Dampaknya terhadap Pariwisata dan Pasar Sewa di Bali

Saat Bali mengambil pelajaran dari negara-negara Afrika tentang pariwisata berkelanjutan, sektor pariwisata pulau ini siap menghadapi perubahan signifikan, terutama di pasar real estat dan persewaan. Dengan fokus baru pada pariwisata konservasi, pergeseran ke arah praktik yang lebih ramah lingkungan dan menghargai budaya dapat memengaruhi wisatawan dan investor properti.

Bagi wisatawan yang ingin menyewa properti di Bali, hal ini dapat berarti peningkatan permintaan akan akomodasi yang selaras dengan alam. Lebih banyak vila di Bali yang mengadopsi desain ramah lingkungan dan praktik berkelanjutan untuk menarik minat semakin banyak pengunjung yang mencari pengalaman perjalanan yang bertanggung jawab.
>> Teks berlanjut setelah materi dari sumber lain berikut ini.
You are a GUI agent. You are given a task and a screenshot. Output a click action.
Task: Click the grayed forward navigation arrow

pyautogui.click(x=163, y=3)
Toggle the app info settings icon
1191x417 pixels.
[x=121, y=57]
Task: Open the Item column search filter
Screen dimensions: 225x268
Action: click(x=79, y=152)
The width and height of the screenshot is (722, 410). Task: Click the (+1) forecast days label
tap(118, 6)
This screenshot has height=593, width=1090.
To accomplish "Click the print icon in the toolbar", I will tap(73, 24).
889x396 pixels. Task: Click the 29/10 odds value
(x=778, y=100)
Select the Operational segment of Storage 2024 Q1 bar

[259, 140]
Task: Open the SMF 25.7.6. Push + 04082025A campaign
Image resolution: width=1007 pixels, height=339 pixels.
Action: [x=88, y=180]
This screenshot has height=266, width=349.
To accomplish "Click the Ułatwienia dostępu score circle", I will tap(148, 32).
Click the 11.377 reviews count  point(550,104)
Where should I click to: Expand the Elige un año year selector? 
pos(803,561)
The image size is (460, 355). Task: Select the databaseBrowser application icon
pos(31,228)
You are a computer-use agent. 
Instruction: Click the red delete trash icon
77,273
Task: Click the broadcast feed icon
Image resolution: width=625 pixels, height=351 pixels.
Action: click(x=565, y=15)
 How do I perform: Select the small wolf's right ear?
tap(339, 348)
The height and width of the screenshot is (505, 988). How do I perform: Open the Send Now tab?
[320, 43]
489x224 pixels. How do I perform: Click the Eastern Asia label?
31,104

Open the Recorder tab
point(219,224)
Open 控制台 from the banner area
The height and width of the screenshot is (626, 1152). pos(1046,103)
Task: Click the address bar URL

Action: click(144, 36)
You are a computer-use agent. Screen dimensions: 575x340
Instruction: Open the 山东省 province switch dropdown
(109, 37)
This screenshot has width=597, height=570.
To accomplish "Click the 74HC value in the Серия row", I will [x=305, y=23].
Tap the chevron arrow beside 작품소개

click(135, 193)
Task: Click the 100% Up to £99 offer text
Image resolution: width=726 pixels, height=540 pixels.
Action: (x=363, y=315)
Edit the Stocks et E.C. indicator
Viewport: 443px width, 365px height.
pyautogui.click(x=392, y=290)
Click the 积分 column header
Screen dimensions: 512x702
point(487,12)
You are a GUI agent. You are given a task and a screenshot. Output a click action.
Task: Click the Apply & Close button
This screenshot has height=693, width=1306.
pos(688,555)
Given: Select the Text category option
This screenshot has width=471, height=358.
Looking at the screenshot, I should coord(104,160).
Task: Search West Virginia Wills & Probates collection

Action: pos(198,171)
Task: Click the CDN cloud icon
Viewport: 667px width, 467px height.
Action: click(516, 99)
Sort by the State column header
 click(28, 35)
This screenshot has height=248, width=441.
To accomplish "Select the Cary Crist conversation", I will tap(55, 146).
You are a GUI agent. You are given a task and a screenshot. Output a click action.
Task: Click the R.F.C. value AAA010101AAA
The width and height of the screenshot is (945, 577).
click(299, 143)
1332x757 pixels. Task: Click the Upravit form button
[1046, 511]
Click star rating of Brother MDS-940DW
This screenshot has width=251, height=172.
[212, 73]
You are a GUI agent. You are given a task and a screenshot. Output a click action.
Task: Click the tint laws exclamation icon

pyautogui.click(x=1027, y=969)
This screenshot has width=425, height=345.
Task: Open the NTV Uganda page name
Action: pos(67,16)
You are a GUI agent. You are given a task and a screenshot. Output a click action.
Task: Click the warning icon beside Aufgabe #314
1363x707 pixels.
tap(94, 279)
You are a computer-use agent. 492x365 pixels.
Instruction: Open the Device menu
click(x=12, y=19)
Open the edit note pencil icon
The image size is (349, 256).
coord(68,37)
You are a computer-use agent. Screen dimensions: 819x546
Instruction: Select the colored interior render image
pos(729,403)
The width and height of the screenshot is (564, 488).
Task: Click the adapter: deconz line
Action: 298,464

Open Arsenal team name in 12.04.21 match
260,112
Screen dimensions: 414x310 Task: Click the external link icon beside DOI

Dengan semakin meningkatnya penekanan pada pariwisata berkelanjutan, Vila Bali yang disewakan yang terletak di dekat kawasan lindung atau objek wisata alam dapat mengalami peningkatan nilai dan permintaan.

Pada saat yang sama, arah baru ini juga dapat berdampak pada mereka yang ingin beli villa di Bali. Seiring dengan meningkatnya upaya konservasi, kawasan yang dulunya menjadi target pembangunan pariwisata komersial atau massal kini mungkin menghadapi peraturan yang lebih ketat. Perubahan ini dapat menciptakan pendekatan yang lebih stabil dan berjangka panjang terhadap real estate Bali, dengan memprioritaskan properti yang menyatu dengan lingkungan setempat dan berkontribusi pada pelestarian keindahan alam Bali.

Meningkatnya kesadaran akan konservasi dan pariwisata berkelanjutan dapat mengarah pada preferensi terhadap properti yang tidak hanya mewah, tetapi juga ramah lingkungan. Baik investor maupun pengunjung dapat menemukan daya tarik yang lebih besar di lokasi yang menekankan kehidupan ramah lingkungan, yang berpotensi meningkatkan nilai real estat Bali di area ini.

Karena sektor pariwisata dan real estate selaras dengan tujuan konservasi Bali, reputasi pulau ini sebagai tujuan wisata global utama dapat semakin menguat, tidak hanya memberi manfaat bagi wisatawan tetapi juga masyarakat lokal dan lanskap alam.